Следующий и последующие дни текли на хуторе обыкновенным чередом. Новая наймичка вскоре освоилась со всею челядью и всем полюбилася. Она ко всем равно была внимательна и ласкова равно со всеми. Хозяйка и хозяин были ею особенно довольны, особенно за любовь ее к маленькому Марку. И действительно, он ни засыпал, ни просыпался без нее. Она всегда находила предлог присутствовать при его колыбели. Приносила ему пеленки теплые, чистые такие, что хоть бы и панычу какому, так не в стыд. Она как бы чуяла его пробуждение, и к этому времени всегда у ней было готово подогретое свежее молоко. Старая Марта не могла надивиться усердию и заботливости своей новой наймички.
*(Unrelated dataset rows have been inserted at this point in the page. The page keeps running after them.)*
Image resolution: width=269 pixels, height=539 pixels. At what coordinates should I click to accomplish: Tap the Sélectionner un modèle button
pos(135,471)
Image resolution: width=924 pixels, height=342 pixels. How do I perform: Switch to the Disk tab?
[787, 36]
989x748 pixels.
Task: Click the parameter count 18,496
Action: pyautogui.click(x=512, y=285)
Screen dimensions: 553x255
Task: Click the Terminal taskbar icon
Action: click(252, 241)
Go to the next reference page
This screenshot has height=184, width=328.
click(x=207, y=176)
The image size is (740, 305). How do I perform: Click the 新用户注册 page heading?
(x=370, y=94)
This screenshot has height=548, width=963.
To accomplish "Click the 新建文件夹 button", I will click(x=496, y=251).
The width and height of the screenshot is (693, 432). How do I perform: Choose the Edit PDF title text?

Еще прошел месяц, и Лукия, к немалой обиде старшей наймички, овладела всем домом. Сама хозяйка уступила ей все хлопоты и распоряжения по хозяйству, а наконец, и ключи от комор и леху отдала ей. Себе только оставила ключ от скрыни. И то потому, что, ей казалося, неприлично хозяйке не иметь ключа.

Сам старый Яким, на что уже человек сурьезный и несловоохотливый на похвалу кому бы то ни было, и тот, бывало, наедине с Мартою иной раз не утерпит, скажет:

— Что за благодать нам Господь послал в этой Лукии!

— Я и сама, встаючи и ложася, молюся Богу за благодать Его святую. Ты посмотри только, Якиме. Где она ни поворотится, что ни сделает, только смотри та любуйся, а уж до Марочка какая щирая, так я и не надивлюся. Хоть бы и прошедшую ночь. Марочко проснулся, и заплакало, бедное. Я сплю себе как убитая, а она — и Бог ее знает, как она услышала из другой хаты. Когда я проснулася, то она ему уже рожок с молоком подавала. Да еще и мне же говорит: «Не турбуйтеся, я и сама его присплю». — Спасыби ей, такая добрая да щирая. И вот уже который месяц она у нас, а хоть бы раз тебе в село сходила. Я как-то ей раз в воскресенье говорю: «Да ты бы, Лукие, хоть до церкви в село сходила». — «И дома, — говорит, — можно помолиться Богу, лишь бы усердие было». — Такая, право, щирая та усердная, дай ей Бог здоровье. Я просто паную за ее плечами.